PAR JEan-Claude Landry
Chronique Le monde vu d'ici, Le Nouvelliste, 30 JAnvier 2021
Les images de l’assaut sur le Capitole resteront gravées longtemps dans l’imaginaire collectif des citoyens américains. Une attaque dont on rend responsable l’ex-président Donald Trump qui fait actuellement l’objet d’une procédure de destitution au Sénat américain.
Beaucoup ont vu dans ces évènements l’aboutissement d’une présidence qui n’a eu de cesse d’encourager la division et d’en appeler à la lutte contre «l’État profond», un slogan populaire chez ceux, parce que sont surtout des hommes, qui adhèrent à la théorie du complot et de la conspiration.
Mais ce diagnostic ne convainc pas tout le monde. Il laisserait dans l’ombre l’impact sur la montée des violences des expéditions militaires menées en terre étrangère. C’est du moins l’avis de Mme Kathleen Belew, chercheuse et professeure adjointe d’histoire à l’Université de Chicago, pour qui «les nombreux déploiements de troupes en Irak, en Afghanistan au cours des dernières décennies ont contribué à l’augmentation des violences au sein de la société américaine».
Légende: Les guerres menées à l'étranger par les États-Unis auraient un impact sur la montée des violences d'extrême droite en sol américain selon plusieurs experts.
Crédit Tyler Merbler
D’ailleurs, la multiplication des milices n’est pas un phénomène propre à l’ère Trump. On l’a observé sous la présidence de Barack Obama. Son successeur n’aurait fait qu’accélérer le phénomène avec sa rhétorique revancharde et belliqueuse à l’endroit des groupes et mouvements opposés à ses politiques, notamment le mouvement Black Lives Matter. Mouvements qui, sous l’influence du discours de l’ancien président, ont été pris à partie par les milices. De même que ces élus locaux qui, aux yeux des membres des groupes paramilitaires, se sont rendus coupables de mesures de confinement en raison de la pandémie COVID-19.

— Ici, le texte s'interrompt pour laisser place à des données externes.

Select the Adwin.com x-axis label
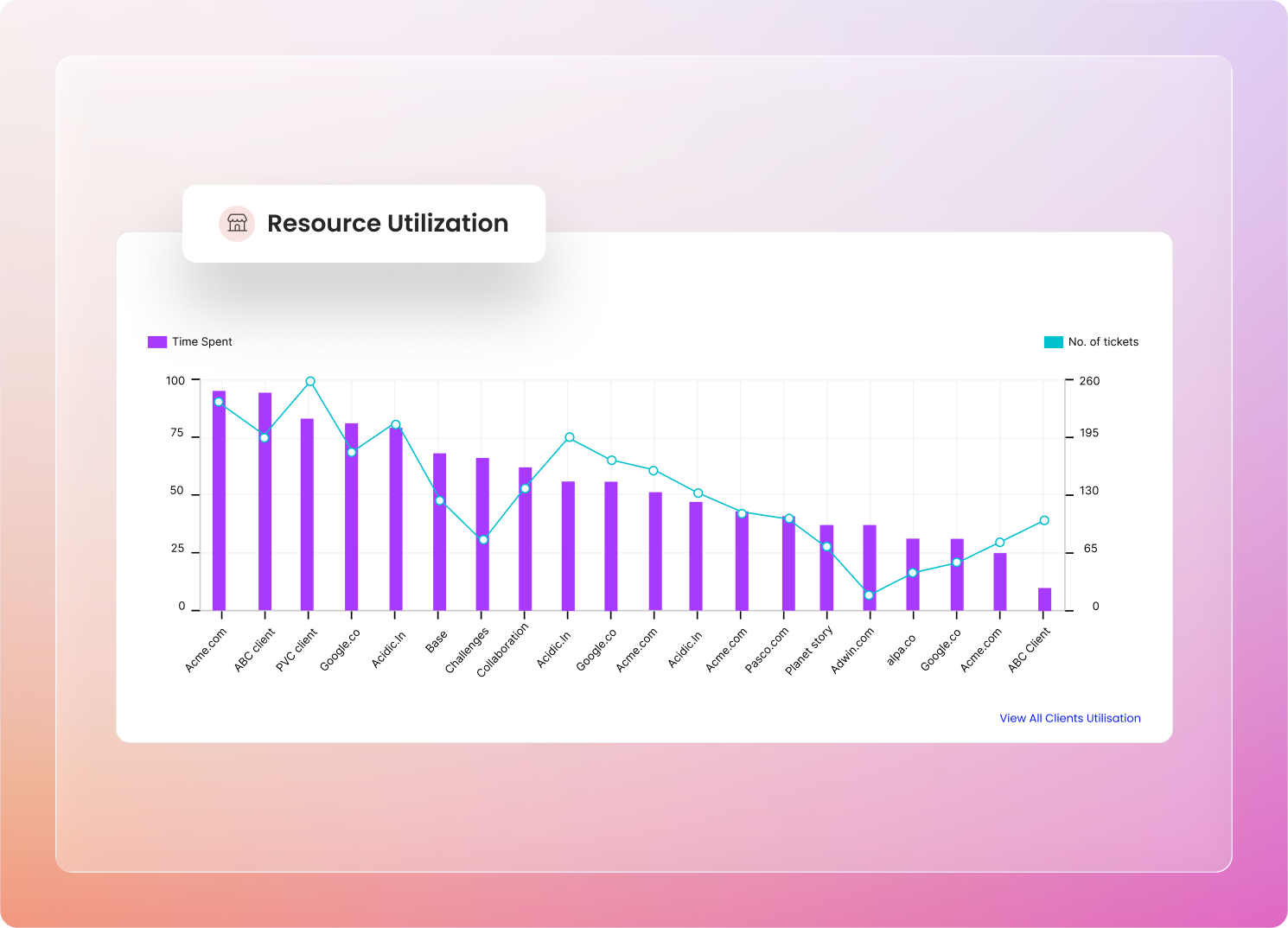This screenshot has width=1288, height=928. (x=853, y=651)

Des experts en contre-terrorisme consultés dans le cadre d’une enquête réalisée par le New York Times évaluent à près de 300 le nombre de groupes paramilitaires et de 15 000 et 20 000 le nombre d’adhérents actifs. Le quart d’entre eux seraient des vétérans ou, en plus petit nombre, des membres des forces armées régulières.

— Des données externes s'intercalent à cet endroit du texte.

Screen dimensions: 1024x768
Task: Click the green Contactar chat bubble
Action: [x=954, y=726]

La croissance des milices n’a rien d’étonnant pour les observateurs. On l’a historiquement observé au lendemain de périodes de guerre. D’ailleurs, les soldats de retour sont particulièrement recherchés par les milices en raison de leur expertise en maniement des armes et leurs connaissances en matière de tactiques et stratégies militaires.

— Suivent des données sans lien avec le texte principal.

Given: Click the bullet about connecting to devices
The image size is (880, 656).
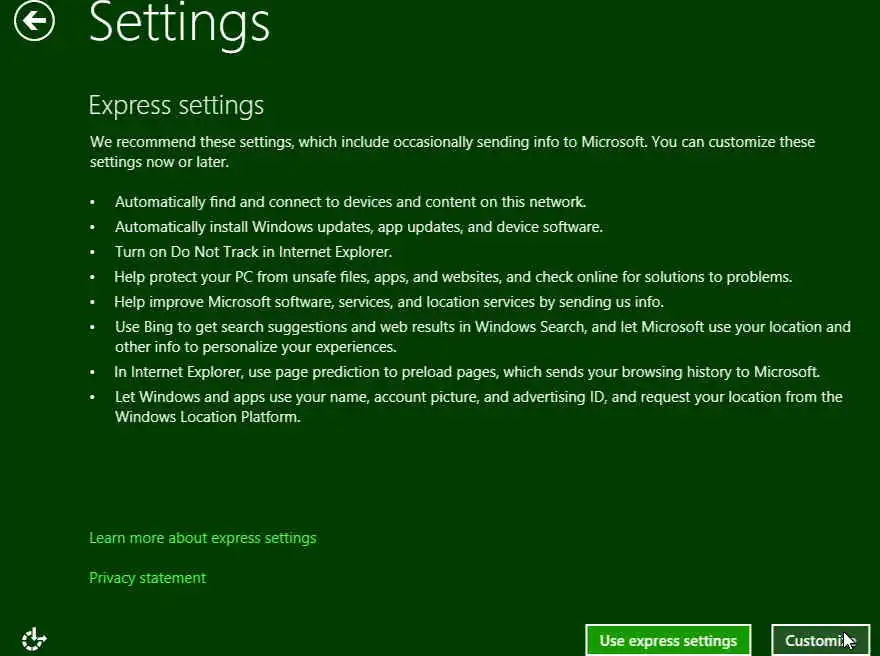Looking at the screenshot, I should click(x=350, y=202).
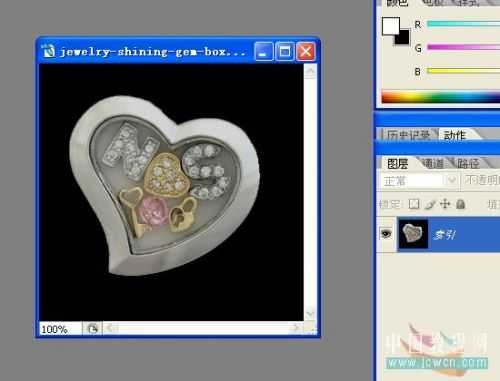
Task: Toggle lock image pixels brush icon
Action: click(430, 204)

Si, de retour au pays, la grande majorité des combattants déployés à l’étranger s’intègrent bien dans la société civile, certains rentrent au bercail dans un tout autre état d’esprit. «En mission à l’étranger, vous voyez comment les choses peuvent mal tourner», a déclaré M. Daryl Johnson, ex-analyste au sein du Département de la sécurité intérieure des États-Unis. «La peur du communisme, de l’islamisme et du marxisme marquent profondément certains vétérans. Ils transposent ici les expériences vécues à l’étranger et craignent que leur pays soit menacé des mêmes maux.»
Devin Burghart, directeur exécutif de l’Institute for Research and Education on Human Rights, centre de recherche basé à Seattle sur les groupes d’extrême droite renchérit: «Nous avons passé tellement de temps en guerre à l’étranger qu’un certain nombre d’anciens combattants ont été amenés à croire que s’engager dans la lutte armée est une façon comme une autre de gérer les conflits politiques».
Quels que soient l’issue du procès pour destitution en cours au Sénat américain et son impact sur l’avenir politique de l’ex-président, la fin de l’ère Trump ne signifiera pas la fin des milices, conviennent les experts. Et cela, d’autant plus que le sentiment d’une élection frauduleuse continue de prévaloir au sein d’une frange importante de l’électorat américain. «Les forces d’extrême droite constituent la plus grave menace de terrorisme d’origine domestique», affirmait l’automne dernier le directeur du FBI lors d’un témoignage devant les membres du Congrès.
L’effet boomerang des guerres états-uniennes menées à l’étranger risque donc de perdurer.